Der Physiker Subrahmanyan Chandrasekhar (den ich vor allem deshalb anführe, weil er einen wirklich unglaublich langen Namen trug) löste zwar als 19-Jähriger während einer Seefahrt im Jahr 1929 ein komplexes astrophysikalisches Problem durch konzentriertes Nachdenken, musste aber dennoch die zugehörigen Berechnungen und Zwischenergebnisse mit Papier und Bleistift festhalten. Anders ist solcherlei eben nicht möglich.

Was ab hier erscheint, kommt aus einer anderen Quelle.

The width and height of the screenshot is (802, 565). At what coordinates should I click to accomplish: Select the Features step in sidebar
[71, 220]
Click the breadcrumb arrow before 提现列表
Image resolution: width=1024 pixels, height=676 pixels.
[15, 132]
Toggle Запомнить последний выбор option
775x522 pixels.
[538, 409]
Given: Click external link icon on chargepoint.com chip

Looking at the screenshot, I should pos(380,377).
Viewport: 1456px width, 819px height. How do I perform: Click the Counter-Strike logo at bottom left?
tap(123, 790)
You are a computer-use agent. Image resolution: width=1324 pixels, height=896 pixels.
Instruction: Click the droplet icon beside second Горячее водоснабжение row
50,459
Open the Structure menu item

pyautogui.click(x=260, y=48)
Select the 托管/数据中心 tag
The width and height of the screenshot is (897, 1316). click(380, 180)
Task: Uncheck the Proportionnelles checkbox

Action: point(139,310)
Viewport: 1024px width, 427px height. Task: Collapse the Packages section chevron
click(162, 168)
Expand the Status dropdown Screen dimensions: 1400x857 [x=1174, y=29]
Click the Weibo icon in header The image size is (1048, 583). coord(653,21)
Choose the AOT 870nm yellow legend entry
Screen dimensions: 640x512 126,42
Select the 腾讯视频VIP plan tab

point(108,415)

In meiner drögen Zeit in einer Übergangsgesellschaft vor Aufnahme meiner Selbstständigkeit mussten wir geschassten Mitarbeiter allwöchentlich unserem zuständigen Berater vom Fortschritt bei der Arbeit an unseren jeweiligen Businessplänen berichten. Einer meiner Ex-Kollegen trug sich mit der Idee, einen Asia-Laden zu eröffnen. Weder seine mündlich vorgetragene Geschäftsidee noch seine ebenso offensichtlich improvisierte Darlegung der Markt- und Konkurrenzlage überzeugte einen der Anwesenden und er verabschiedete sich mit der Aussage, er müsse darüber “nochmal nachdenken”. Dies erzählte er Woche für Woche, Monat für Monat, bis zum Ende der Übergangsgesellschaft. Das ist nun mehr als 10 Jahr her. Es gab niemals ein Stück Papier mit einer auch nur rudimentären Planung und – natürlich – niemals einen Asia-Laden (unter seiner Führung). Offensichtlich hat er zwar 18 Monate lang nachgedacht, aber offensichtlich nur die Entscheidung getroffen, vorerst nicht stolzer Inhaber eines Asia-Ladens zu werden. Ich möchte dem Kollegen nicht einmal Faulheit unterstellen (hm, naja, vielleicht doch), aber allein die Vorstellung, die Eröffnung eines Ladens könne allein durch “Nachdenken” initiiert werden, ist absurd.

Allerdings konnte ich in den letzten Jahrzehnten immer wieder feststellen, dass viele Menschen eine wichtige Entscheidung lange mit sich herumschleppen (wobei das Aufschieben dann stets mit “darüber Nachdenken” bezeichnet wird) und dann am letztmöglichen Stichtag “aus dem Bauch” fällen.

Aber das ist eine andere Geschichte und soll ein andermal erzählt werden.